Summer Rest . . . Not a Waste of Time

BurnoutAs the school year winds down, I thought I’d take this opportunity to focus on the rest and relaxation many of us might be craving during our time off.  (Of course I realize that not everyone who reads this blog is on a teacher schedule, but I’m hoping that the pace of life even for administrators, counselors, and others who work during July and August will be a bit more easy-going). It seems to me that this has been a particularly stressful year for those of us who work in schools, with additional emphasis on standardized tests for students, APPR’s, Common Core, SLO’s. the Dignity Act, etc.

Many of us in education and the helping professions spend most of our time responding to the needs of others; taking care of children, pets, co-workers, spouses; and trying to cram as much as possible into each and every day.  So here are some suggestions for using summertime to rejuvenate so that we can start the new school year in September feeling refreshed and ready for new challenges.
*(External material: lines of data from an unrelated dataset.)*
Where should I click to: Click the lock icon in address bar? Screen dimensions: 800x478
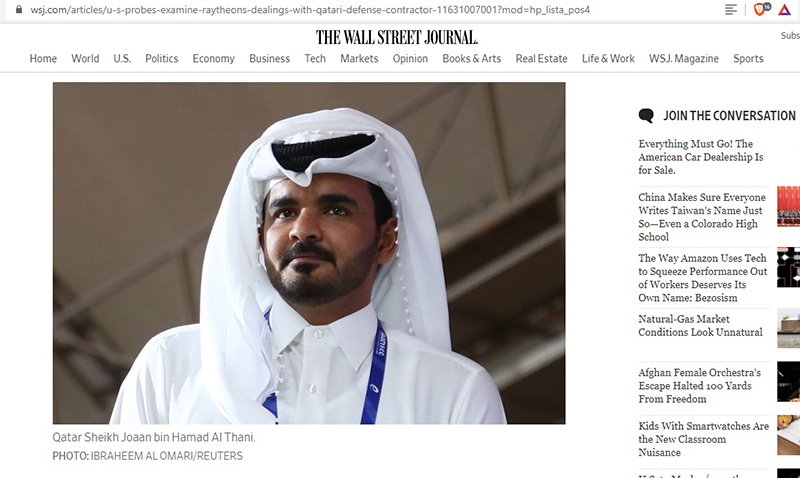coord(19,9)
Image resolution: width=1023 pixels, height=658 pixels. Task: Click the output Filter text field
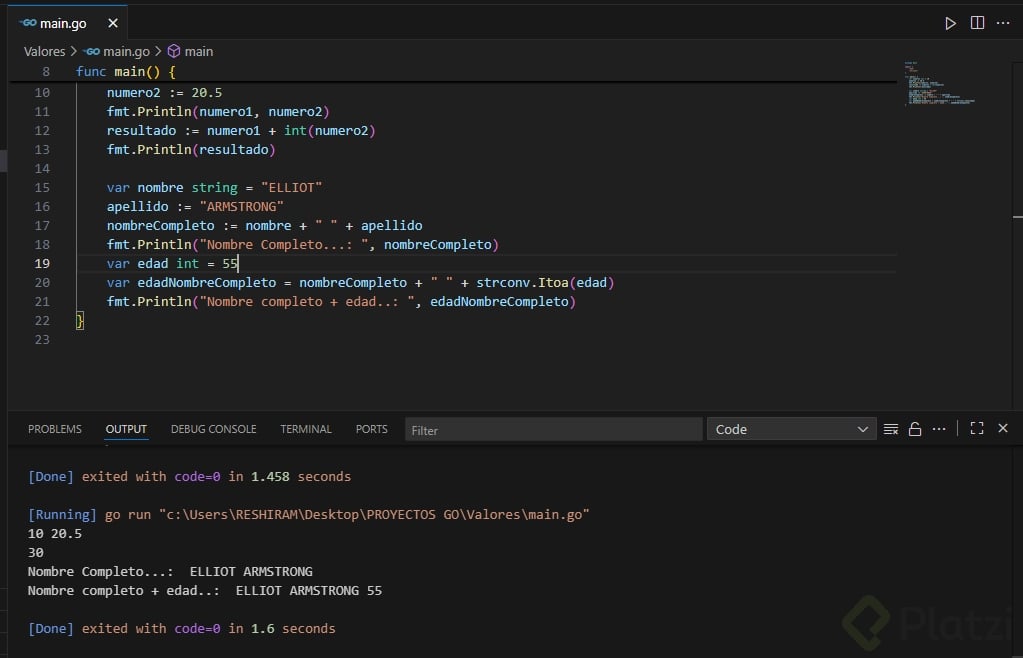[553, 430]
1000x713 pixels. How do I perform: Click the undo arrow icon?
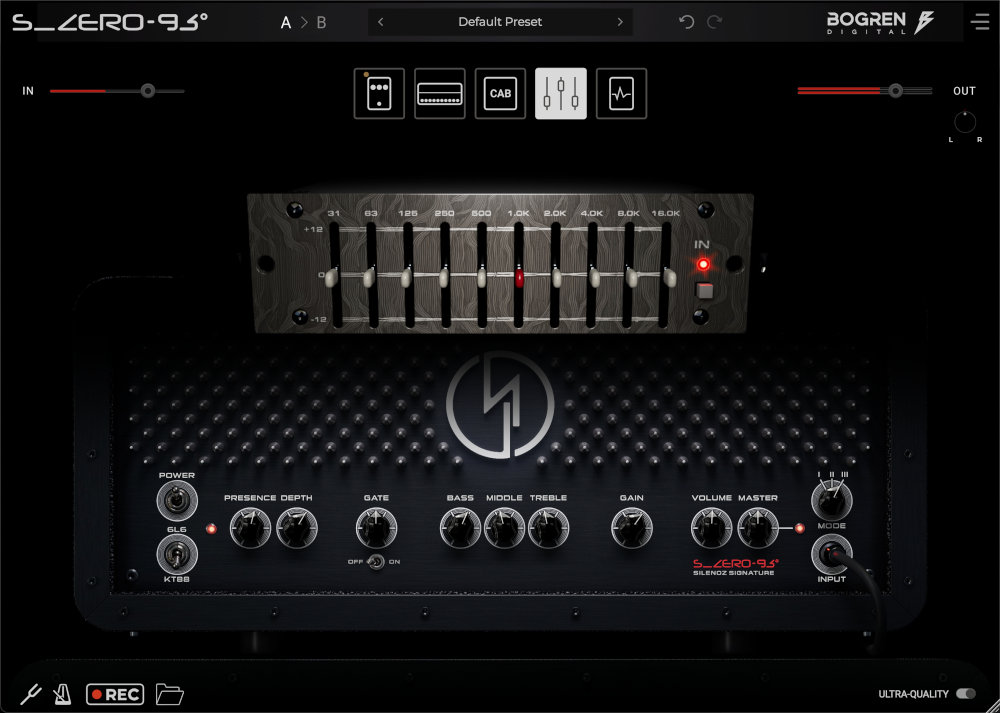[x=686, y=22]
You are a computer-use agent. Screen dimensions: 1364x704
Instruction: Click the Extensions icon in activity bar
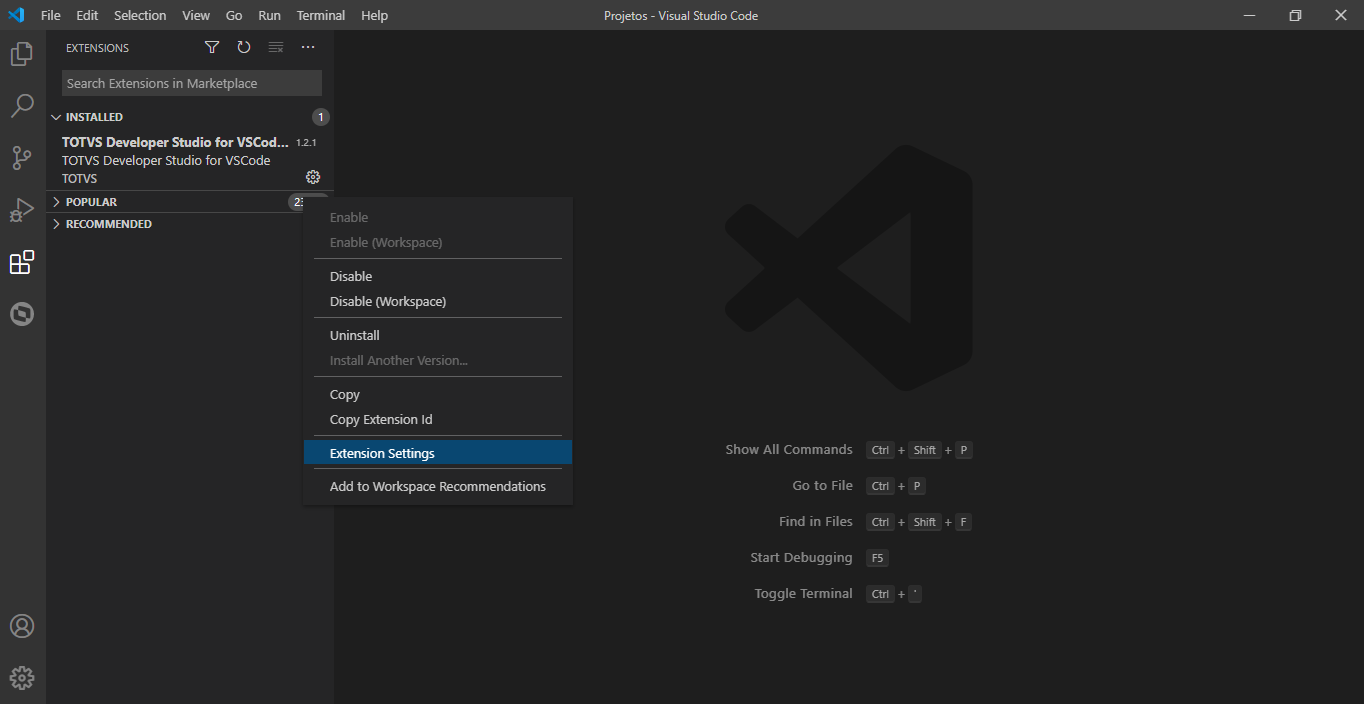pyautogui.click(x=22, y=262)
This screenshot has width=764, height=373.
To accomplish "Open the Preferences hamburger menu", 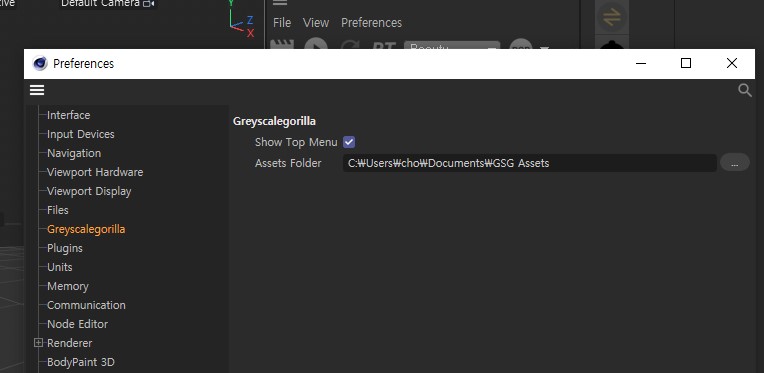I will click(37, 90).
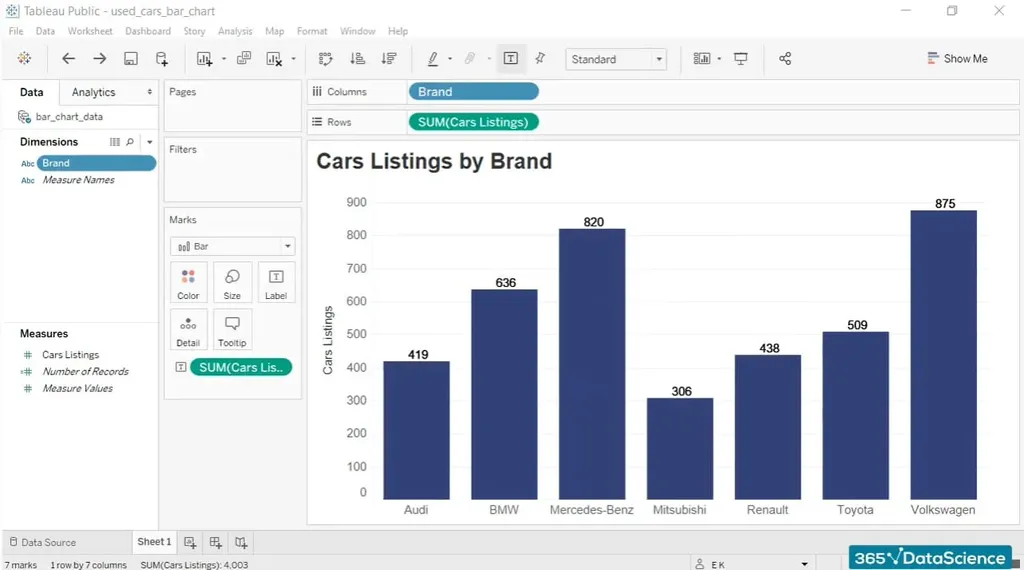This screenshot has height=570, width=1024.
Task: Toggle the Show Me panel
Action: click(x=957, y=59)
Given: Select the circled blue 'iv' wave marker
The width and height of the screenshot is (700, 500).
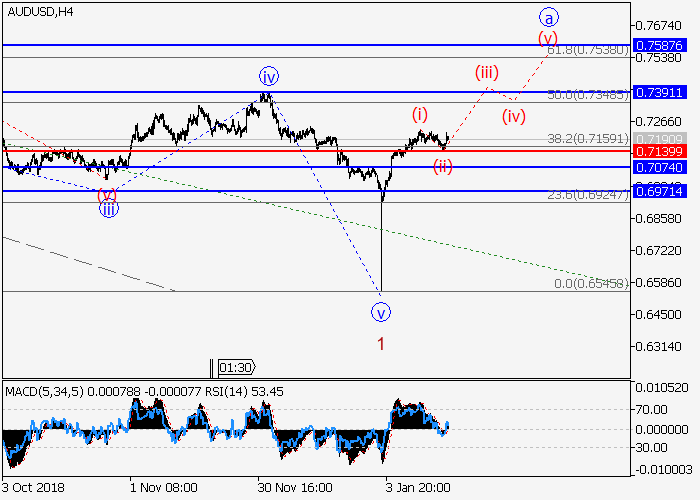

  • SLOW DOWN.  Catch up on sleep.  Or, alternately, use the non-work afternoons for napping, meditation, getting a massage or manicure.  Try to have some time every day when you are NOT using technology.  This can be a challenge with cell phones, wireless tablets, and every-increasing entertainment options in our own homes.  My plan is to get out the hammock which I never even set up last summer and spend an hour or so as lying in it whenever I can!
  • Get SUPPORT from family and friends.  As I said above, those of us who are teachers or counselors or administrators may often put ourselves last on the list of priorities.  And when we feel burned out, we may tend to isolate ourselves rather than make the effort to reach out to others.  But sharing feelings with others can help us feel less alone.  I already have a day trip planned with some of my friends, and I’m sure it will be one of the highlights of my summer.
  • Work on some of those projects around the house that get put off during the school year.  But try not to feel COMPELLED to do all of those projects, especially not during the first week or two after school ends.  Remember that being productive does not necessarily equate with DOING things.  Daydreaming, reading books for pleasure, going to a daytime movie — all of these are productive because they help recharge our batteries.  Once again this summer I plan to resist my urge to use my first week off to wash the windows and curtains, paint the mailbox, shred all the paper that has collected since last summer, trim the shrubs, spread a load of mulch, etc., etc.  What I plan to do instead is to have NO PLAN for at least that first week.  Yippee!
  • Try SOMETHING NEW in terms of hobbies, recreation, and creative projects.  Maybe you’ve wanted to take a yoga class at your gym or take up bird watching or put together a scrapbook for your graduating senior.  During the school year you might stick to your tried-and-true activities because you can do them without even thinking.  Summer gives you a chance to branch out and explore.  I have my eye on several classes at my gym that meet at times when I am typically at work.  Maybe strength training or Body Combat will give me a lift!
  • Take time to reevaluate your GOALS AND PRIORITIES. Are there dreams you’ve put aside or goals you keep putting off?  Summer can be the time to really consider the future and whether the direction you are going is the direction you WANT to be going.  As retirement is a getting nearer for me, I will use some time this summer to do research and talk to colleagues and friends about how they moved into retirement.
  • Adopt HEALTHY eating and exercise habits.  It can be easier to make these kinds of changes during the more relaxed pace of summer when stress levels are typically lower and there is more time for the inevitable adjustments that go with change.  And if we start now, a new habit may be established by the time the new school year starts.  With all the farmers’ markets nearby, my goal is to buy fresher, local produce and eat it on a daily basis.

I know that summer always goes too quickly and that before we know it, we’ll be getting ready for another first day of school.  But with these suggestions in mind, maybe we can all start the new year with a positive attitude and renewed energy.  What will you do this summer to refresh yourself?

(I consulted the online article Preventing Burnout from HelpGuide.org in writing this blog.)